Here, we’ll give you the lowdown on bed & barns, riding vacations (here and overseas), and guest ranches. Along the way, we’ll profile two bed & barns, plus give you travel-planning tips and explain a bit about the paperwork you’ll need to cross state lines with your horse. We’ve also included a resource guide listing helpful books, newsletters, and websites.
Bed & Barns
Want to go on vacation with your trusted trail mount? Unless you’re horse camping, packing, or going for a day ride, you’ll want what’s known as a “bed & barn”-that is, an overnight stabling facility that will welcome both you and your horse. Many such places are old houses or small private hotels; some are converted taverns, churches, or stables. Look for those with beautiful scenery and easy access to trails.

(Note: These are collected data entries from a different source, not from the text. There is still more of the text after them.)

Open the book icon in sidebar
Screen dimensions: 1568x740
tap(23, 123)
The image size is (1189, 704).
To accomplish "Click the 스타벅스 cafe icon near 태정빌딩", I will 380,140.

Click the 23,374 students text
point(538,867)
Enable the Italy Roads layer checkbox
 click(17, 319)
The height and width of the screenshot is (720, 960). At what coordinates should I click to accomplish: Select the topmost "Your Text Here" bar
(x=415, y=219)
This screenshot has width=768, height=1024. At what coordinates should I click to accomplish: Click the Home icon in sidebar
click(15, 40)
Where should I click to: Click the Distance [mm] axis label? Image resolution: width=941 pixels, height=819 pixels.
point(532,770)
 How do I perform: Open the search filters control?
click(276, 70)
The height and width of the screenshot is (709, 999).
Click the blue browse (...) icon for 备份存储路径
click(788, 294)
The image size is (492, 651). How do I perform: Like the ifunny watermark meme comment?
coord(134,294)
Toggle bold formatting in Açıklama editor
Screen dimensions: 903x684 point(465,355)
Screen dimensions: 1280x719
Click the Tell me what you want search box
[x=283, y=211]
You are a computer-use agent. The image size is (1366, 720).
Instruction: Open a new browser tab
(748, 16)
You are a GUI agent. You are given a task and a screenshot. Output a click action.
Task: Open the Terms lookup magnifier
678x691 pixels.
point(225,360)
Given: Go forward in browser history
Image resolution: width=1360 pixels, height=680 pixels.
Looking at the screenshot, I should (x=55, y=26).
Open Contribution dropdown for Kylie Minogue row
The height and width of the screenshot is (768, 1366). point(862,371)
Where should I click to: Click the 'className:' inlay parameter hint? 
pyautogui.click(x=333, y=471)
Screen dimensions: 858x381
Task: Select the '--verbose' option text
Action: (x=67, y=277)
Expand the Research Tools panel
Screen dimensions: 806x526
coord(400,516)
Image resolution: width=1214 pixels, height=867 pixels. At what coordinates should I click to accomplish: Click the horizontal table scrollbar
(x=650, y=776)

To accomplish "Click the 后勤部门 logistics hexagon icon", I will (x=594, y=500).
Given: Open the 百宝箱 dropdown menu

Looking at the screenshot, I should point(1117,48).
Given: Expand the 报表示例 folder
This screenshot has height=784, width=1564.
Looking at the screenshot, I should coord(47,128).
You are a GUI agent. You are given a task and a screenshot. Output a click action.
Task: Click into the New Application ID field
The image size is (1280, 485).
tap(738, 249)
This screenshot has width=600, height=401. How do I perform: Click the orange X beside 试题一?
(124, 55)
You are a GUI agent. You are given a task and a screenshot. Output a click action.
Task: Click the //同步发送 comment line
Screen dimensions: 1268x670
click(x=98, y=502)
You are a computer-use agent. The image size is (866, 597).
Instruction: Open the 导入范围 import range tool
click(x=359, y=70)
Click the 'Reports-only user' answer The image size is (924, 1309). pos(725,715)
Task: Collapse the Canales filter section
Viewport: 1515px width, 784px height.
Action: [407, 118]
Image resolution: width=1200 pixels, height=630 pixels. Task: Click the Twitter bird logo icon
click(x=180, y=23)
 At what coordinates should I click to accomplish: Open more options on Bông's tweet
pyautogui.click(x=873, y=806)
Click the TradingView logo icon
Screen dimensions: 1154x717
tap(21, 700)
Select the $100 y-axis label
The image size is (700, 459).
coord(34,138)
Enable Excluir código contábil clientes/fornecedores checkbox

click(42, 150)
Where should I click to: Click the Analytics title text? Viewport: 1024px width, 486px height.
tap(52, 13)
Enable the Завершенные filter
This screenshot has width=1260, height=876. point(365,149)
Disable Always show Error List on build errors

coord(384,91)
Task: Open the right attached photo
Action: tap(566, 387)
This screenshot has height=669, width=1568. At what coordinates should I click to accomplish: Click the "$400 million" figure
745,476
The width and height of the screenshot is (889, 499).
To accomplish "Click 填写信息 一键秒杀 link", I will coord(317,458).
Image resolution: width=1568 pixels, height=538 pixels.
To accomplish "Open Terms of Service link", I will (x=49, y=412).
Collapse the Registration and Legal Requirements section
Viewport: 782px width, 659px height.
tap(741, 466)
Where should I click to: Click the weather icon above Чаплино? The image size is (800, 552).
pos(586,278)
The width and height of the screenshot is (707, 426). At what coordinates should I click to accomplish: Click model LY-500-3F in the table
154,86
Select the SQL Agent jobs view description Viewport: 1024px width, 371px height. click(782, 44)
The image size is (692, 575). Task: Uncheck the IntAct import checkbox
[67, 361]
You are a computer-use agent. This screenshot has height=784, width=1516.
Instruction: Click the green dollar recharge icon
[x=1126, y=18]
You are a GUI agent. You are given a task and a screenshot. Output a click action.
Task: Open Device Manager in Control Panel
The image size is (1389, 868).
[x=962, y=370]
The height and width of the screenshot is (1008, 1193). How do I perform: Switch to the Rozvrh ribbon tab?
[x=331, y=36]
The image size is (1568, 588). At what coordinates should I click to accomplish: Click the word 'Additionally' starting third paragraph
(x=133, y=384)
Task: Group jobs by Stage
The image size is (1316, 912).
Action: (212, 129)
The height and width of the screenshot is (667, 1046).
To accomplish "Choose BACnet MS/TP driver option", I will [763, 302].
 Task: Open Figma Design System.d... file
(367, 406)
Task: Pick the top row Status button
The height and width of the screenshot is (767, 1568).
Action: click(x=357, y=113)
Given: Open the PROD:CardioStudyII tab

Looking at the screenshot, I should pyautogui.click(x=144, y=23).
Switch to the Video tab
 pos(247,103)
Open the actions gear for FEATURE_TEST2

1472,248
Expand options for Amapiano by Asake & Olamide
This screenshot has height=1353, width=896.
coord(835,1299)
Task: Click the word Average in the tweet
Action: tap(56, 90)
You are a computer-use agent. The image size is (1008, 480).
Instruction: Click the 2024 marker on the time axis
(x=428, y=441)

After you’ve narrowed down your list of possible B&Bs, here are some suggested questions to ask the proprietor:
- What are your equine-health requirements?
- What’s the per night, per horse charge, and what does it include (feed, bedding, stall cleaning, etc.)?
- Do you have any package deals?
If you’d like to focus solely on riding, then a riding vacation-either in the United States or abroad-is for you. You’ll typically ride with others at your own riding level, on a mount matched to your skills. You’ll return to central overnight accommodations, or ride to a different place every night, ranging from cottages to castles.
Here in the United States, clinics and riding lessons by nationally known instructors are popular. Overseas, you can take classical dressage lessons in Portugal, ride inn-to-inn through France’s Provence region, get a horseback view of volcanoes in Iceland or glaciers in Chile, or ride on the beach in Costa Rica or New Zealand.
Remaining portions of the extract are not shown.